The events of Blutmai had significant political aftershocks. Instances of police brutality against uninvolved bystanders drew condemnation from the liberal newspapers which would otherwise have opposed the communist-led demonstrations. Zörgiebel was also denounced by members of the Reichstag such as Paul Frölich and Wilhelm Pieck. The newspaper Vorwärts, published by the SPD (of which Zörgiebel was a prominent member) initially claimed that only 23 protesters had died, and blamed 'communist agitation' for the deaths. Blutmai is considered by historians as one of the events which forestalled the possibility of cooperation between the SPD and KPD against the rising Nazi Party.

In November 1930, Zörgiebel went into temporary retirement, with Albert Grzesinski taking over as Berlin chief of police.

On December 6, 1931, Zörgiebel came out of retirement to become police chief of Dortmund, following the death of Josef Lübbring. He was one of the few members of the SPD that was not removed from government posts following the 1932 Prussian coup d'état.

When the Nazi Party seized power in 1933, Zörgiebel was dismissed from his position as police chief of Dortmund.
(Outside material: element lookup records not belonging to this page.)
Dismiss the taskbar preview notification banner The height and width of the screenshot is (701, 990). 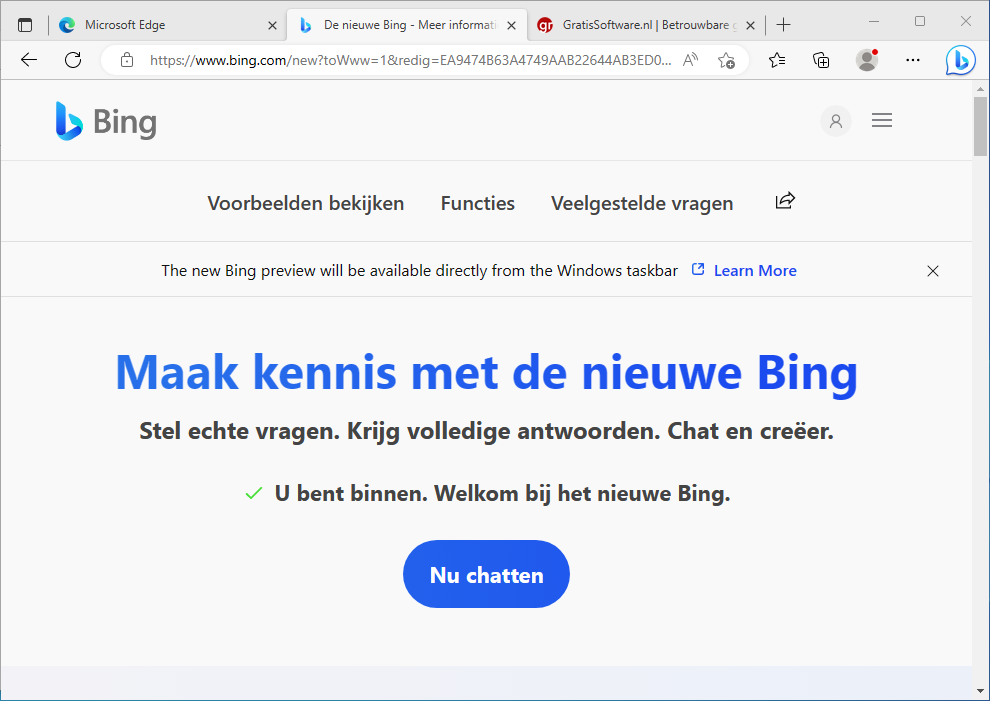933,271
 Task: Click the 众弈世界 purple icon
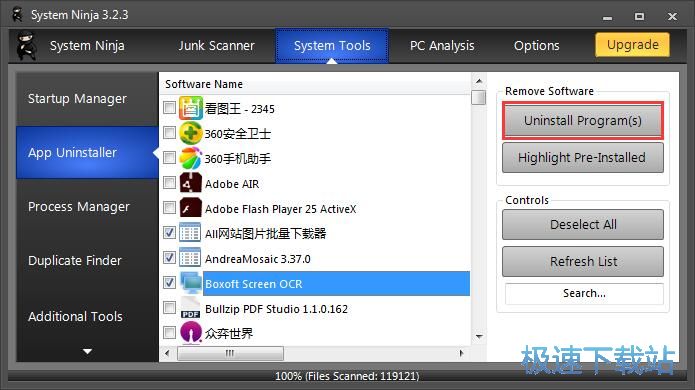(191, 333)
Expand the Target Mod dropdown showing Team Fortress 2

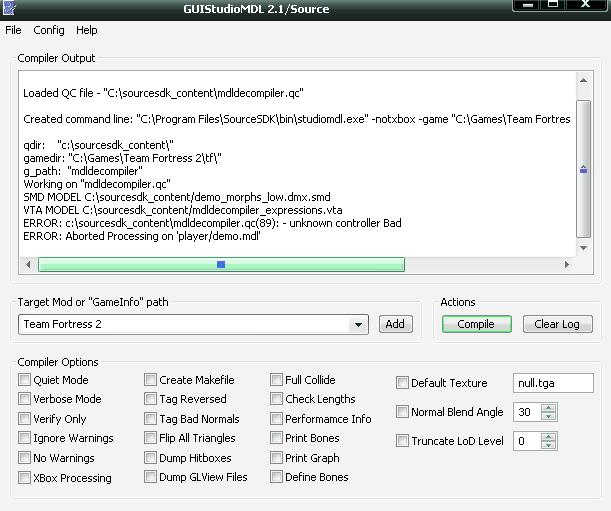[359, 325]
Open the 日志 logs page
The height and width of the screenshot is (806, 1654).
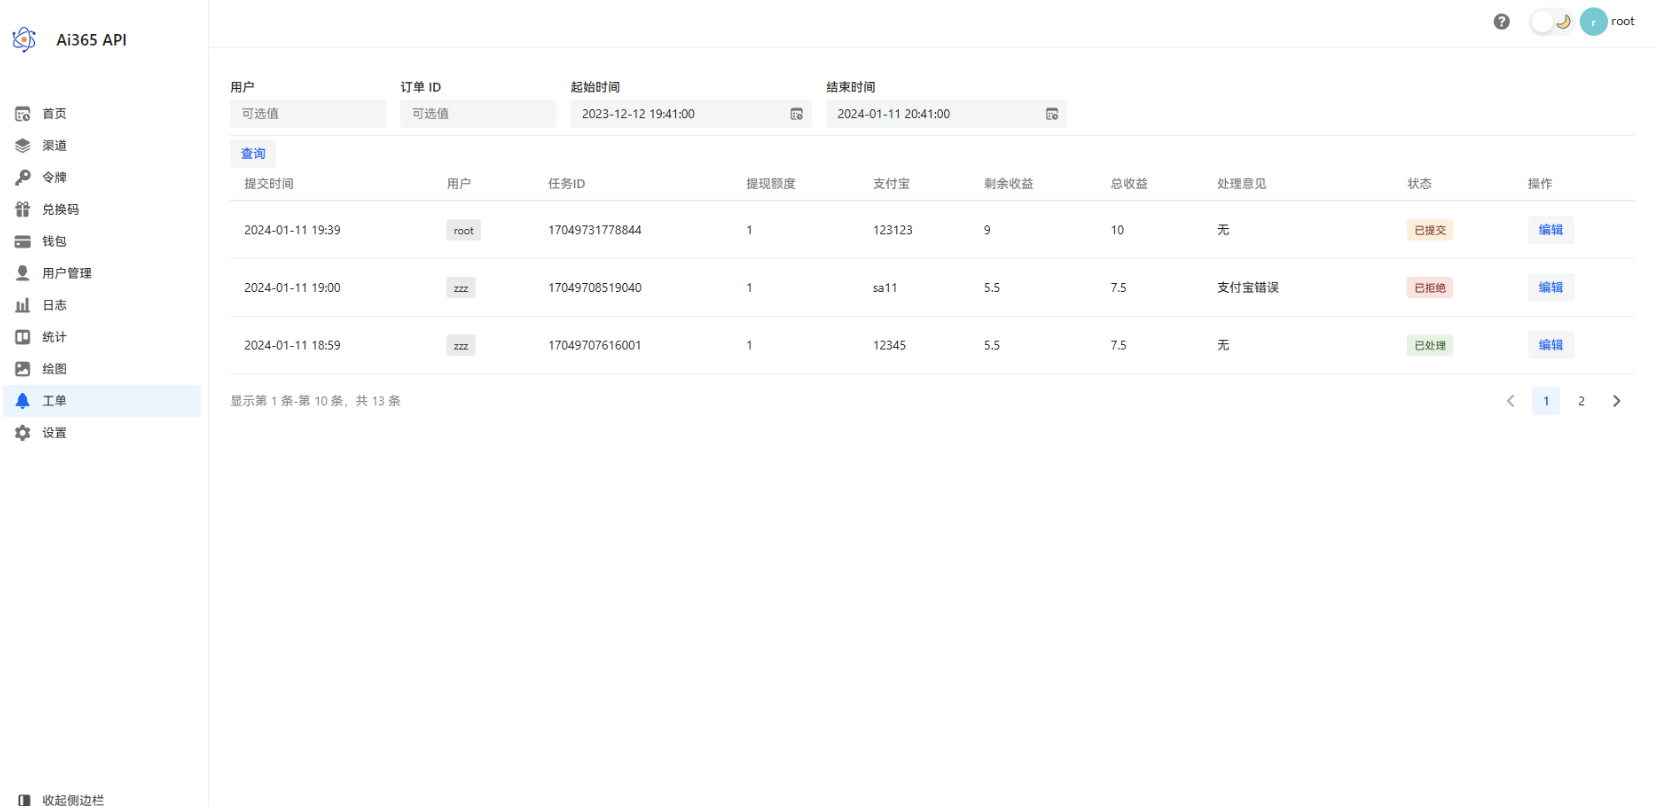click(54, 306)
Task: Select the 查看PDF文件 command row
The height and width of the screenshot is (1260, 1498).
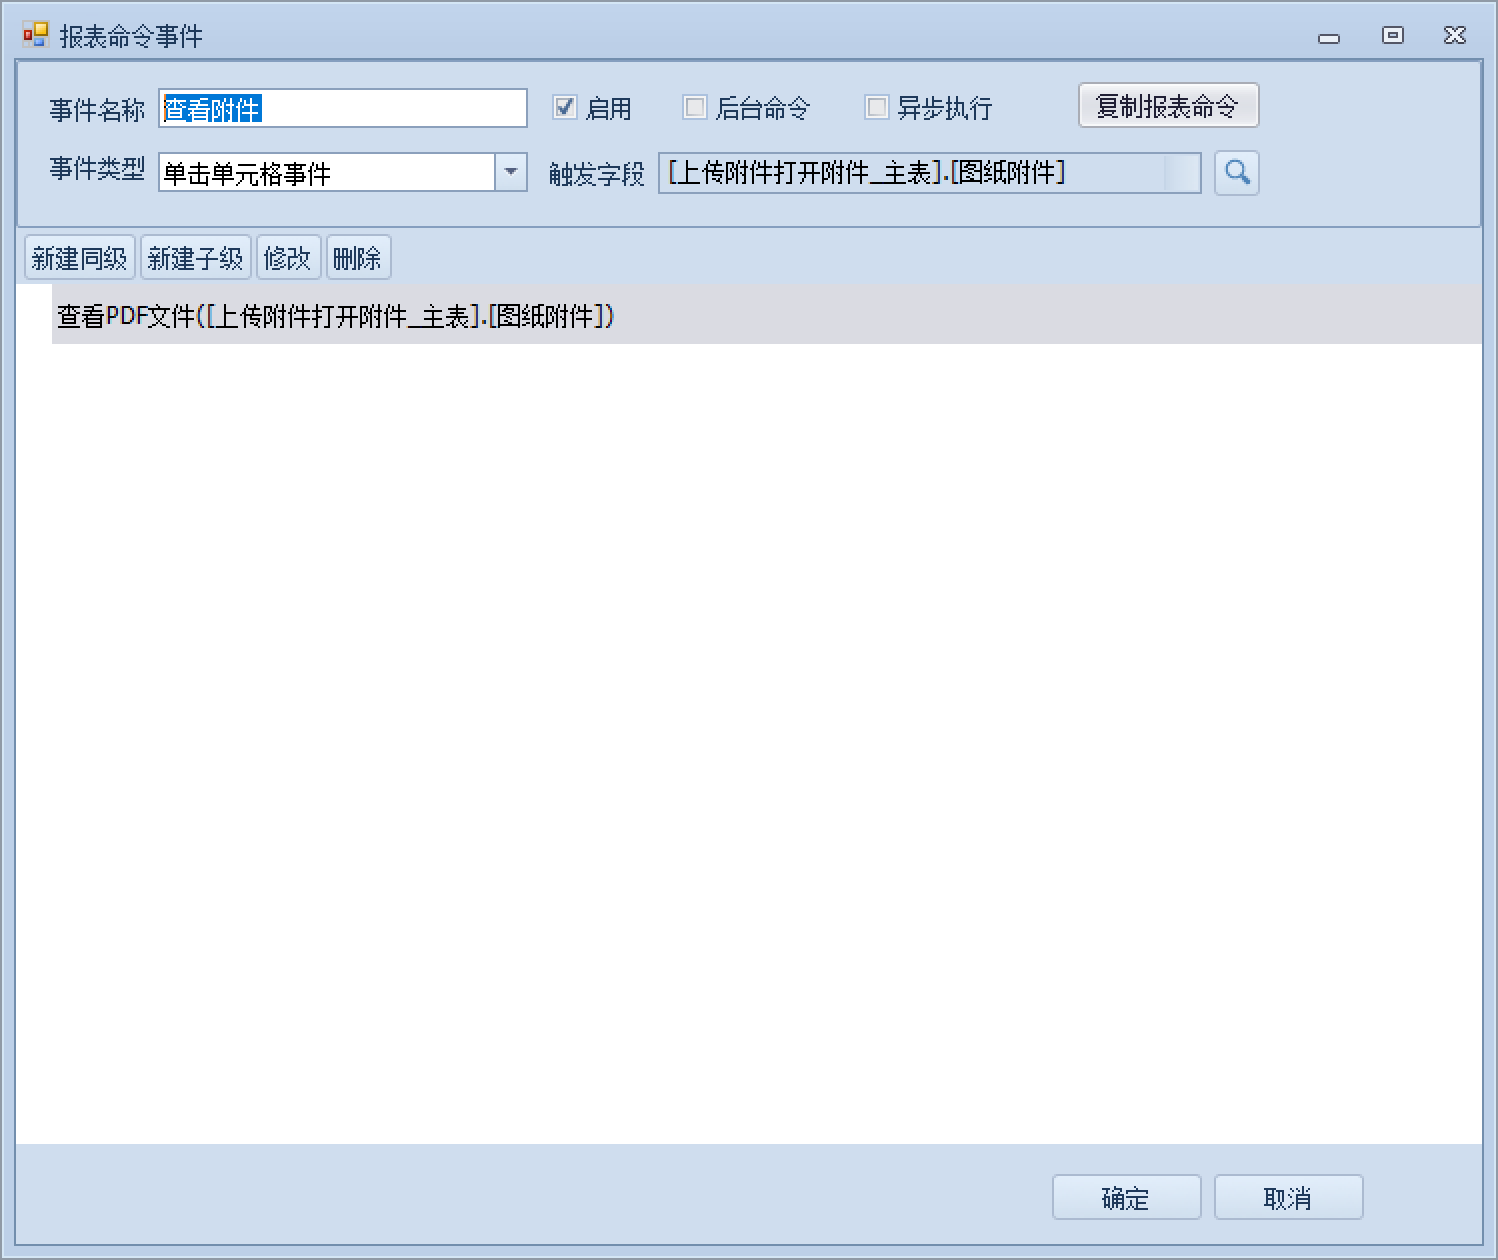Action: [336, 316]
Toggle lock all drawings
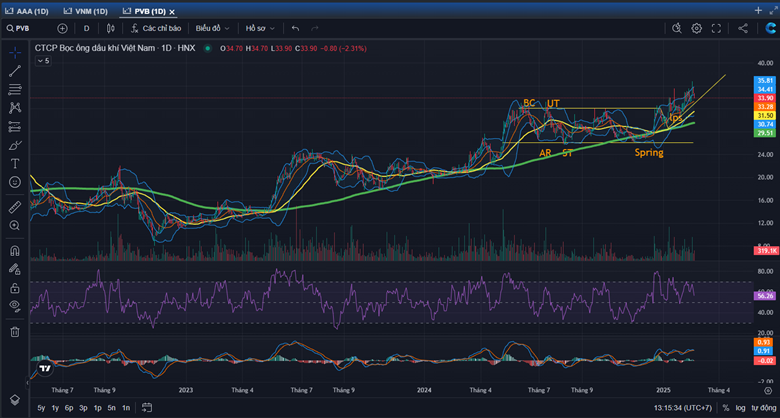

Later that year, he was arrested and imprisoned at the Brauweiler Abbey. Zörgiebel was released four months later, and moved to Mainz. There he remained under Gestapo surveillance, and his passport was revoked in 1937.

Following the end of the Second World War, he became state police chief of Rhineland-Palatinate from 1947 to 1949, retiring on July 16, 1949. Zörgiebel died in Mainz on March 14, 1961.

== In popular culture ==
In the 2017 German television series Babylon Berlin, Karl Zörgiebel is portrayed by Thomas Thieme.